On Thu, Apr 20, 2017 at 2:18 PM, Robert Foss <[email protected]> wrote:
> Hi Björn,
>
> Thanks for the thorough and explicit feedback, it was rather helpful.
>
>
> On 2017-04-20 04:32 AM, Bjørn Mork wrote:
>>
>> Hello Robert,
>>
>> Sorry for being much too late here, but during recent attemts to debug
>> issues caused by my commit 833415a3e781 ("cdc-wdm: fix "out-of-sync" due
>> to missing notifications") I believe I found a couple of issues with
>> commit c1da59dad0eb. At least one of them is serious (potentional
>> GPF_KERNEL allocation in interrupt context).
>>
>> But I don't know if I understand the problem the commit set out to
>> solves, which is why I have no proposed patch here.
>
>
>
> The description of the situation that I received was then one
> from the commit message:
>
> "In case of a read error, userspace may not actually read the data, since
> the
> driver returns an error through wdm_poll. After this, the underlying device
> may
> attempt to send us more data, but the queue is not processed. While
> userspace is
> also blocked, because the read error is never cleared."
>
> So the way I interpret it is that after an error condition the device can
> get prevented from sending data, which in turn can cause userspace to not
> issue a read (which would have cleared the error).
>
> I could certainly be wrong in this interpretation or be misunderstanding
> something.
>
> Prathmesh, Guenter: Do you have any comments?
>
I would not want to claim to fully understand the problem, but from
Bjørn's comments it really looks like the patch should be reverted.
Thanks,
Guenter
>>
>>
>>> @@ -189,7 +192,13 @@ static void wdm_in_callback(struct urb *urb)
>>> }
>>> }
>>>
>>> - desc->rerr = status;
>>> + /*
>>> + * only set a new error if there is no previous error.

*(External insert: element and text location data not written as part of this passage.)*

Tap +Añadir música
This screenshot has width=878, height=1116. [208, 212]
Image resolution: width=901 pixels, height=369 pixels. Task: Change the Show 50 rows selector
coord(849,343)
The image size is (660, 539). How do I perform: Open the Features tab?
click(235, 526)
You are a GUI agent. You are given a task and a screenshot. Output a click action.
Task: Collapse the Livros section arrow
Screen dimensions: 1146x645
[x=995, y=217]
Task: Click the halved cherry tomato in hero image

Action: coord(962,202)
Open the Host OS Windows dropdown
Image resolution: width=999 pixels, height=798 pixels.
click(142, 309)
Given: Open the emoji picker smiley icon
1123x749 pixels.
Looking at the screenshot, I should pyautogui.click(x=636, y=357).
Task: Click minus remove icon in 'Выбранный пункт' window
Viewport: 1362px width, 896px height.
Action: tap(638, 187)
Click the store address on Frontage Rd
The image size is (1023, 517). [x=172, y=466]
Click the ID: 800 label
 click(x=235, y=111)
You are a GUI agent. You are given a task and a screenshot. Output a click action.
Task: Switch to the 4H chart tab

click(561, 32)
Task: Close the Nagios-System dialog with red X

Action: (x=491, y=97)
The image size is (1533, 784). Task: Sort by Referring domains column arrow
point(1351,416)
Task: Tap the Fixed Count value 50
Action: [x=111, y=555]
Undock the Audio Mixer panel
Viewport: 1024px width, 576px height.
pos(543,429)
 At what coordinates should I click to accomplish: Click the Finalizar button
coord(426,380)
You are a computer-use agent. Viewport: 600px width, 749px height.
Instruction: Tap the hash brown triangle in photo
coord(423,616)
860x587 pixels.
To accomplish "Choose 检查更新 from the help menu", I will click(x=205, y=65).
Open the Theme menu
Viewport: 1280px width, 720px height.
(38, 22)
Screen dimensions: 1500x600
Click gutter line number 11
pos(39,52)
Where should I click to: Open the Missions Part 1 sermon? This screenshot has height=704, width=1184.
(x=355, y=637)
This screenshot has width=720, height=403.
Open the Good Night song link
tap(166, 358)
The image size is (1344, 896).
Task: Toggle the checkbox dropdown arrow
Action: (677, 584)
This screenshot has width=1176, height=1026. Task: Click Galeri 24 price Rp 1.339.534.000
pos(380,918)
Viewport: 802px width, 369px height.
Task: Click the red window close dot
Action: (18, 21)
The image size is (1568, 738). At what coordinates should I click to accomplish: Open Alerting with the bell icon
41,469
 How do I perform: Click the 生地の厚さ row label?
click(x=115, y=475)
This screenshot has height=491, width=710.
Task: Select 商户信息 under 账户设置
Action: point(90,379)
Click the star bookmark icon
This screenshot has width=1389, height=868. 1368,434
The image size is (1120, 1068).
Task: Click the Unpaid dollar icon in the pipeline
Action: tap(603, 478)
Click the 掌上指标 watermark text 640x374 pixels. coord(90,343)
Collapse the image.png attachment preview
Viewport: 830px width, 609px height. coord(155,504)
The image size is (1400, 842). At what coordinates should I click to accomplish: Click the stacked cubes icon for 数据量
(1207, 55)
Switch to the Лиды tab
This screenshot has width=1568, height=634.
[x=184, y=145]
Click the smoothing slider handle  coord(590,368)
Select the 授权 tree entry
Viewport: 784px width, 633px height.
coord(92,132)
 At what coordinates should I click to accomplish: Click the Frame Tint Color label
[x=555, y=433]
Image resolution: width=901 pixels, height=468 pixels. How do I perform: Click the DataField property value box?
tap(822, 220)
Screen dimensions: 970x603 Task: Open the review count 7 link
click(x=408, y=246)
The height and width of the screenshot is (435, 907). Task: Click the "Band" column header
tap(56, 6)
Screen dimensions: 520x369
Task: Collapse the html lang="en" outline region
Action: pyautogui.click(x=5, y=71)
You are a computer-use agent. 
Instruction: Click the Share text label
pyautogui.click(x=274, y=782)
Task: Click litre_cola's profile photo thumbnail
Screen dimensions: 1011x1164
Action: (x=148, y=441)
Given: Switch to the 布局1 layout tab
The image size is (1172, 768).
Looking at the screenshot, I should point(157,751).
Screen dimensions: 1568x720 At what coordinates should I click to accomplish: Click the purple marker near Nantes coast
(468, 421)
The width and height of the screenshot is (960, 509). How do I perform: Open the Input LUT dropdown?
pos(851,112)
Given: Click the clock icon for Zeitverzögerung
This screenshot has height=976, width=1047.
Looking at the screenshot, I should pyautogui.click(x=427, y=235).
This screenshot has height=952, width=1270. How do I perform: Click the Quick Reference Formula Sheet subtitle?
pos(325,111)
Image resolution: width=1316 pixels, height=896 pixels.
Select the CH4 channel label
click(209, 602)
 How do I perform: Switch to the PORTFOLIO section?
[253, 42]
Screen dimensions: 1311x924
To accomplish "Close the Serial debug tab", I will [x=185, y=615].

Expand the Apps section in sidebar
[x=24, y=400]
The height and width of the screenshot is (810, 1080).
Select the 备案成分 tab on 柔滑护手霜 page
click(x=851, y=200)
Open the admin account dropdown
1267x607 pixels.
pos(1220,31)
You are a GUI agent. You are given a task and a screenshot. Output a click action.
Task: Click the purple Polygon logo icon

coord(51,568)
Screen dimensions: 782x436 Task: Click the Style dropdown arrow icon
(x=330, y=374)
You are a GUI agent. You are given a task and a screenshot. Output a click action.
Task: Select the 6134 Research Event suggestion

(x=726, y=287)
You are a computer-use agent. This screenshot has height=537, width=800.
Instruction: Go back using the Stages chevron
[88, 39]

>>> + * Errors are only cleared during read/open
>>> + */
>>> + if (desc->rerr == 0)
>>> + desc->rerr = status;
>>> +
>>> if (length + desc->length > desc->wMaxCommand) {
>>> /* The buffer would overflow */
>>> set_bit(WDM_OVERFLOW, &desc->flags);
>>>
>>
>>
>> This is minor, but in my opinion this change is flawed. It changes the
>> meaning of "desc->rerr" from the original "last status code" to the new
>> "first error since last userspace read".
>>
>> wdm_read will only return and clear such errors if desc->length == 0 on
>> entry. This is up to the userspace application to decide. I claim that
>> any error should either be reported immediately or not at all. Caching
>> errors forever like this, and then reporting them to userspace at some
>> arbitrary later event, is pointless.
>>
>> The existing code did the correct thing in the absence of proper event
>> queing. The only real alternative would be to completely stop
>> processing device events until userspace has seen the error. But that
>> would just make things fail completely for no good reason.
>>
>> We should probably consider making a queue/list of the read buffers and
>> keep each status code with the associated list element. Then we could
>> report back the error when userspace reads the element that caused it.
>
>
> I see your point about changing the semantics of desc->rerr, and agree that
> it probably isn't desirable.
>
> So an event queue is starting to look like the way forward.
>
>>
>>> @@ -221,9 +230,19 @@ static void wdm_in_callback(struct urb *urb)
>>> }
>>>
>>> skip_error:
>>> + set_bit(WDM_READ, &desc->flags);
>>> wake_up(&desc->wait);
>>>
>>> - set_bit(WDM_READ, &desc->flags);
>>> + if (desc->rerr) {
>>> + /*
>>> + * Since there was an error, userspace may decide to not
>>> read
>>> + * any data after poll'ing.
>>> + * We should respond to further attempts from the device
>>> to send
>>> + * data, so that we can get unstuck.
>>> + */
>>> + service_outstanding_interrupt(desc);
>>> + }
>>> +
>>> unlock:
>>> spin_unlock(&desc->iuspin);
>>> }
>>
>>
>> We cannot do this. This is an URB callback, and
>> service_outstanding_interrupt()
>> calls usb_submit_urb(...,GFP_KERNEL).
>>
>> This issue could of course be avoided by simply changing the allocation
>> flags. But looking at the comment here, I am pretty sure that this is
>> the wrong solution to the unanticipated userspace behaviour. If
>> userspace decides not to read() if poll() sets POLLERR, then it *should
>> not* expect the error condition to be cleared. Or am I missing something?
>
>
> The allocation flags aside, calling poll() and it returning POLLERR should
> not clear the error, so the behavior of the
>
>>
>> In any case: This will not unstick anything, given the previous problem
>> with desc->rerr not being updated unless userspace reads. You will just
>> flush the device queue, but the error condition is still there. So
>> poll() will still set POLLERR. If the comment is correct, this is a
>> permanent deadlock.
>>
>> userspace can avoid tge issue by reading the descriptor on POLLERR. If
>> that is not the way this is expected to work (I am by no means a POSIX
>> expert), then I believe the correct fix must be to change wdm_poll(),
>> either to clear the error condition or to not set POLLERR in this case.
>
>
> So, in lieu of an actual event queue, maybe this patch should be reverted.
> Thoughts?
>
>
> Rob.
--
To unsubscribe from this list: send the line "unsubscribe linux-usb" in
the body of a message to [email protected]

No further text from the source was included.